Like many modern leaders, Yudhishthira is deeply conflicted. He’s thoughtful, moral—but he’s also complicit in injustice, self-righteous to a fault, and slow to act when it matters most. And yet we still root for him. He forces us to ask: can someone be heroic and flawed? I think the answer is yes—but only if they’re willing to grow. That’s what makes him feel relevant to our times: he isn’t just a symbol of virtue; he’s a symbol of the struggle for it.

What is your favorite part of this role, which is so important in Mahabharata?
What I love most is that Yudhishthira carries so much weight—spiritually, emotionally, and physically. There’s a deep stillness to him, but that stillness is never passive. It’s like holding a storm in your chest and trying not to let it show.
The dice game scene is where all of that tension finally erupts. You can feel his body betraying his ideals—his breath tightening, his spine collapsing, his hands twitching toward the dice even as his mind screams “stop.” That physical unraveling was something I had to build in slowly, and it’s one of the most intense, rewarding parts of the role. It’s not a sword fight, but it’s absolutely a battle.
Also—what a gift, as an actor, to be born and to die in the same show. To track one man’s full arc across decades, from idealistic prince to weary philosopher-king—it’s the kind of role you dream of. A marathon in two parts.
How different is it from the other roles you’ve played in your career?

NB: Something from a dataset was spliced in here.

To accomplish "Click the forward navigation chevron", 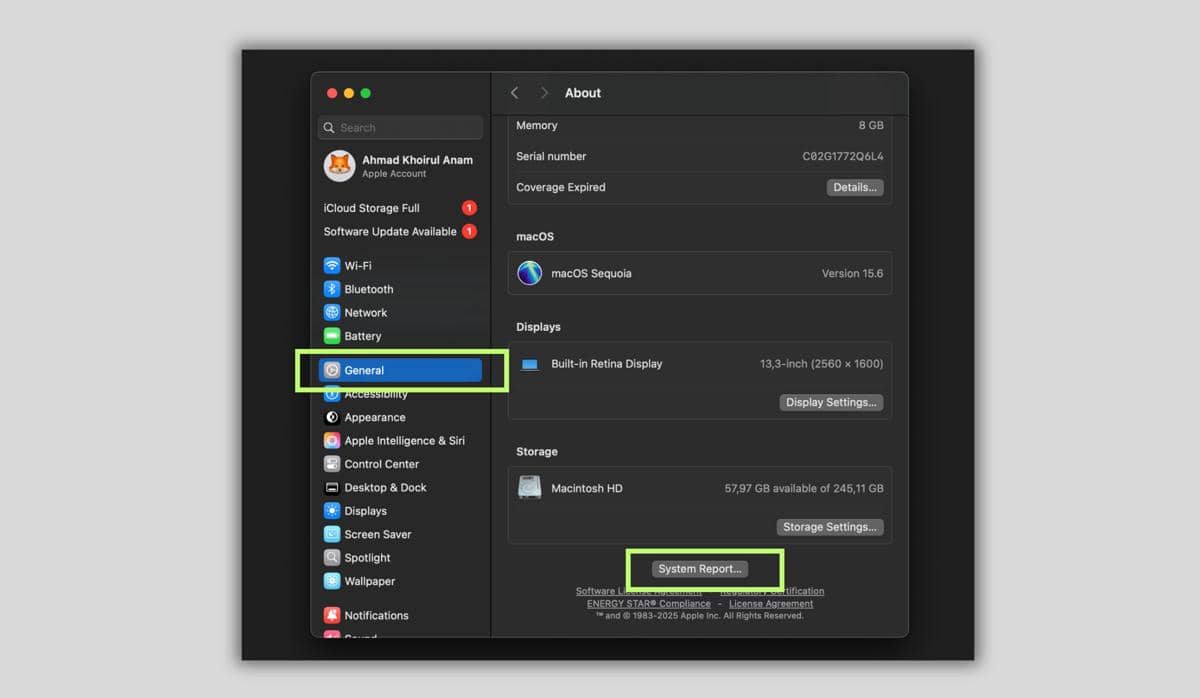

Let’s put it this way: I’ve played a lot of guys who solve their problems with sarcasm, denial, or the occasional romantic monologue. Yudhishthira is none of those things. This role asked something new of me—not just as an actor, but as a person. I had to tap into a stillness, a restraint, a weight of responsibility. And then I had to throw that all into chaos when he loses control. It’s not just different from other roles, it’s made me better for them. I feel like I’ll come out of this project with a much sharper sword (metaphorically… and maybe literally?)
What lessons can viewers take from the life of Yudhishthira?
The biggest one? That wisdom without humility can be dangerous.
Yudhishthira teaches us that being “right” doesn’t always lead to the right outcome. Sometimes doing the moral thing is not the smart thing, and doing the smart thing doesn’t feel very moral. He lives in that grey area where so many of us find ourselves, especially now. I think audiences walk away realizing that even the most idealistic person can mess up—and maybe that’s comforting. It means there’s space for us all to learn, to fall, to rise, and maybe to forgive ourselves.
As a South Asian actor, how difficult has it been to access success in Canada?
It’s been a journey. I consider myself incredibly fortunate to have carved out space in an industry that, for the first ten years of my career, often felt like it was working against me. What kept me going were the individuals within it—directors, writers, producers, and casting teams—who believed in me early on and helped me find a way through. But even then, the roles and projects weren’t exactly earth-shattering.
Mahabharata is a turning point. It’s a show where I don’t have to translate my culture for an audience—I get to live inside it. And even better, I get to share it. To bring a deeply South Asian story to national and international stages, without explanation or apology, is something I don’t take for granted. It hasn’t always been easy. But moments like this feel like something is finally cracking open.